◆ What needs to be done ◆
Starting at the beginning of the records and ending at the line containing "click(x=380, y=167)", rewrite those lines with "Screen dimensions" replaced by "Display size" and nothing else altered, omitting the pictures.

◆ Recorded data ◆
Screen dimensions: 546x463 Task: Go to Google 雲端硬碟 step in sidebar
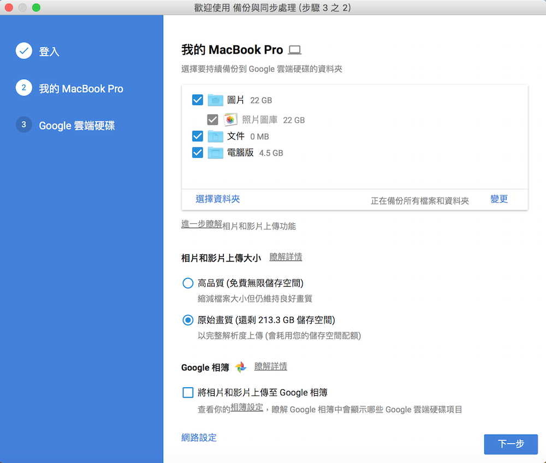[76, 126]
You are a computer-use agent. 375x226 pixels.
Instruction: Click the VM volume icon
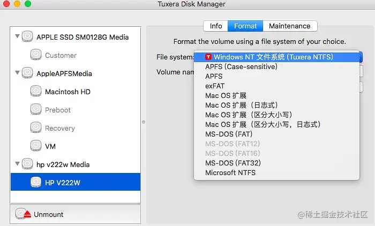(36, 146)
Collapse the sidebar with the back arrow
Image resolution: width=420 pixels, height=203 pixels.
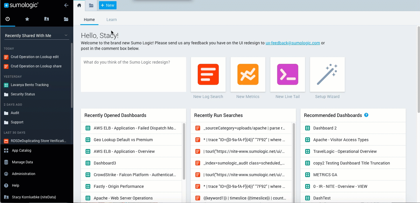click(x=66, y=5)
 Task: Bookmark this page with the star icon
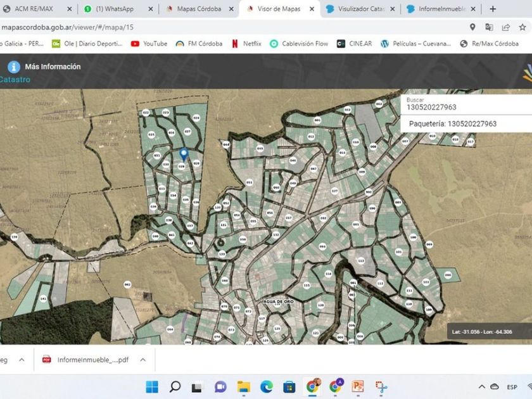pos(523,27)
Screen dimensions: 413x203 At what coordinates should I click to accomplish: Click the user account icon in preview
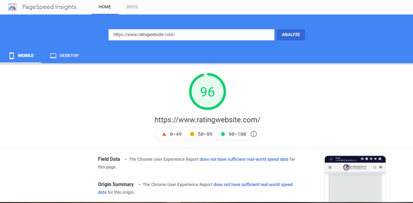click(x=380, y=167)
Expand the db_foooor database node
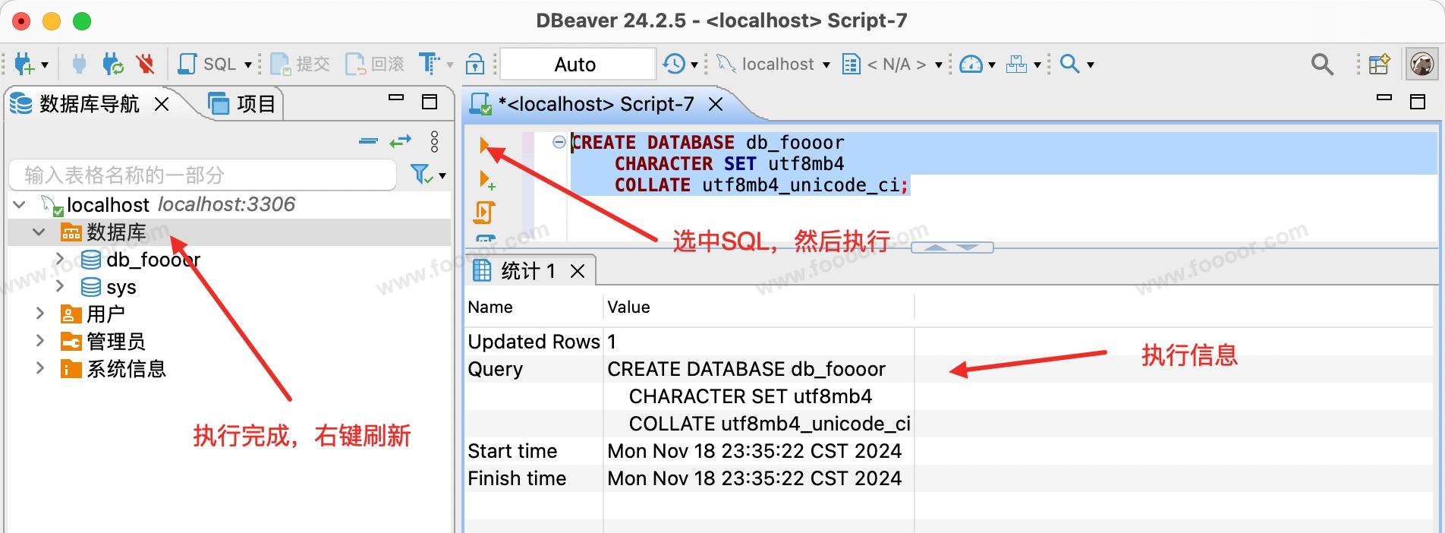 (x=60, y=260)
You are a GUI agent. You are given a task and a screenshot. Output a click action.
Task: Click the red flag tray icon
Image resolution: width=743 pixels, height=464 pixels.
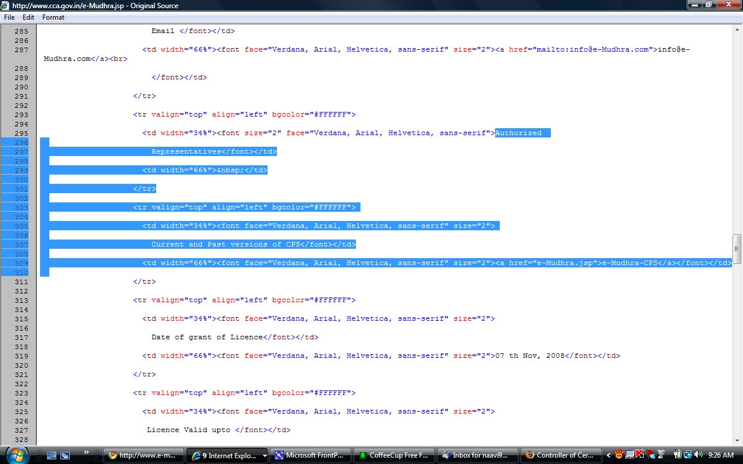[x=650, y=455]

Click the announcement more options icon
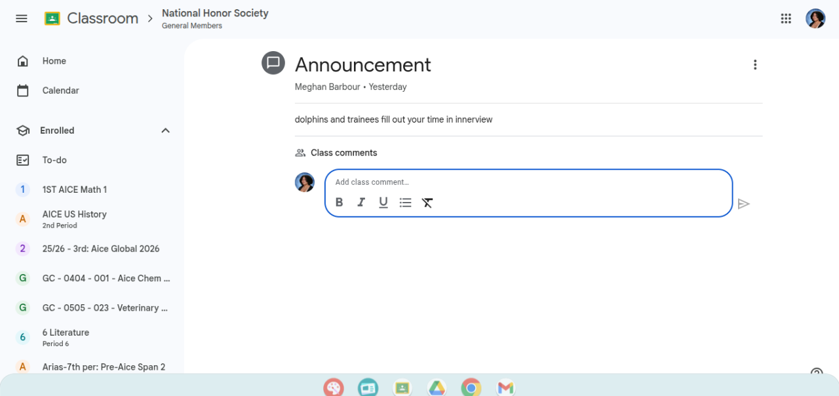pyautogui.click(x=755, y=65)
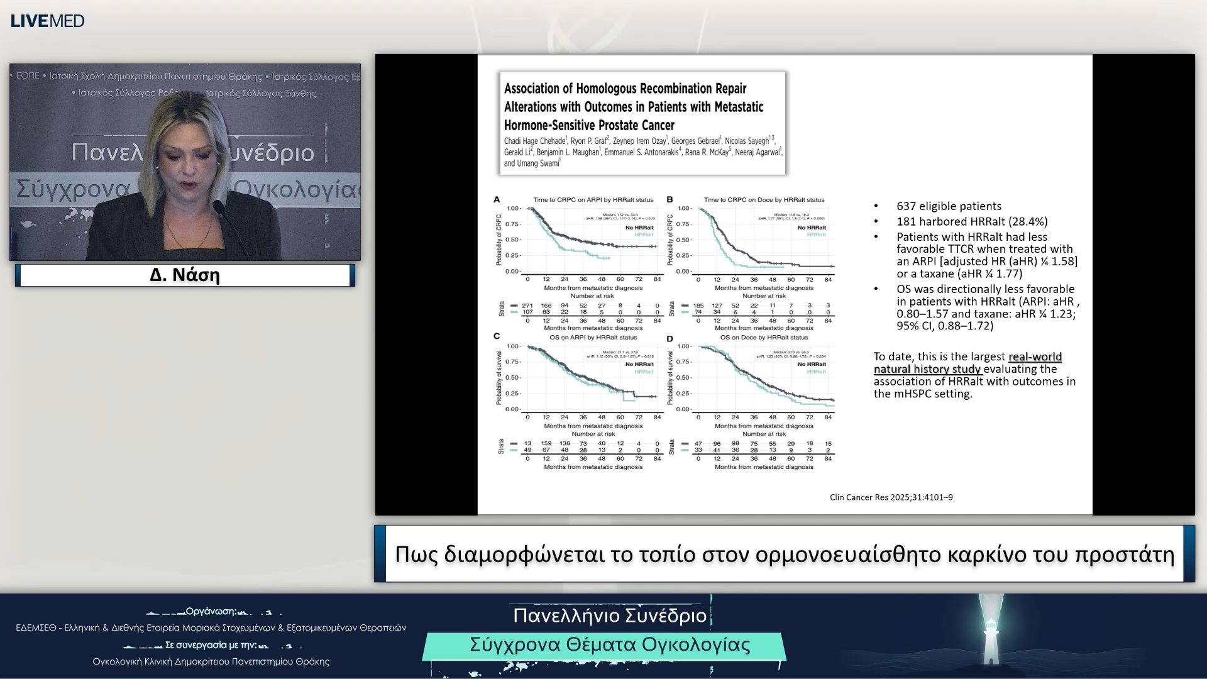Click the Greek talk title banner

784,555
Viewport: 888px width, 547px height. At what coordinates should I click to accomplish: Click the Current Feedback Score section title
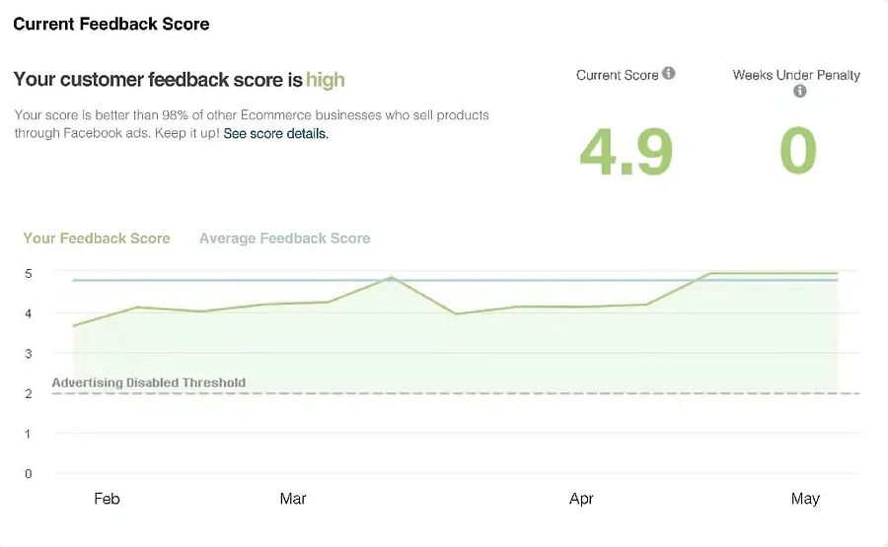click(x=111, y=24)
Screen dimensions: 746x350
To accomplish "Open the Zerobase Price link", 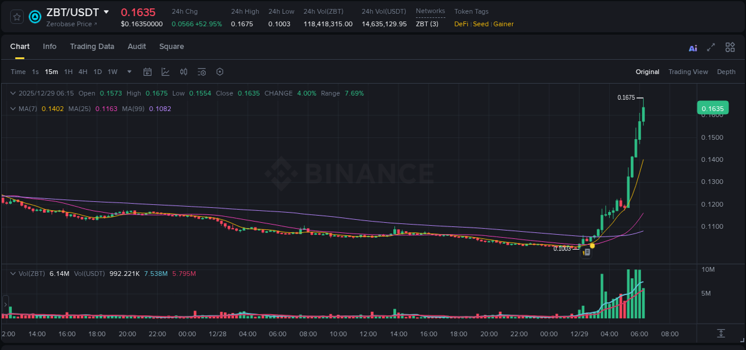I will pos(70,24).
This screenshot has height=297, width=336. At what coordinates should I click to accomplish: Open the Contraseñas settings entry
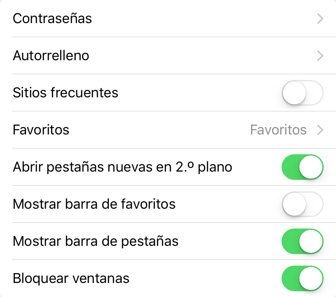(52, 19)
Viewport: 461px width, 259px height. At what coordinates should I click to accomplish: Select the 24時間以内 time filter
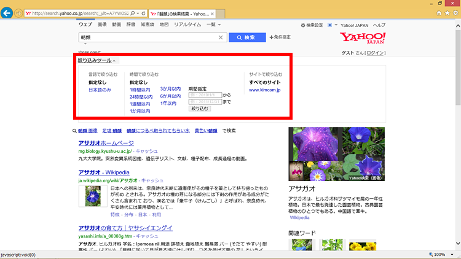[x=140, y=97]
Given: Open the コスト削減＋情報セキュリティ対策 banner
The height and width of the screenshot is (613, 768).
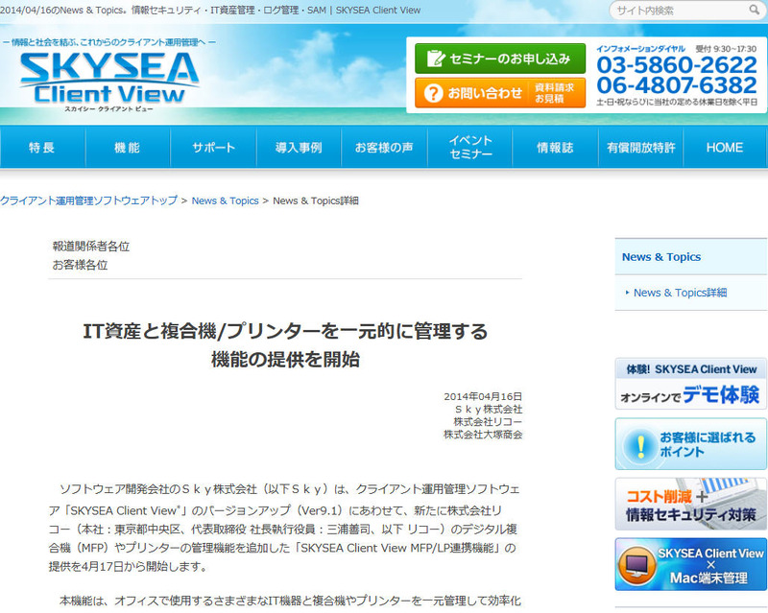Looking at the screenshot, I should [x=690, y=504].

◆ Result of the exercise ◆
Display size: 546x463 Task: Go to Google 雲端硬碟 step in sidebar
[76, 126]
You are a computer-use agent. 375x226 pixels.
Instruction: Click the VM volume icon
(36, 146)
Collapse the sidebar with the back arrow
Image resolution: width=420 pixels, height=203 pixels.
click(x=66, y=5)
 Task: Bookmark this page with the star icon
pos(523,27)
Display size: 413x203 At what coordinates should I click to accomplish: Click the user account icon in preview
click(x=380, y=167)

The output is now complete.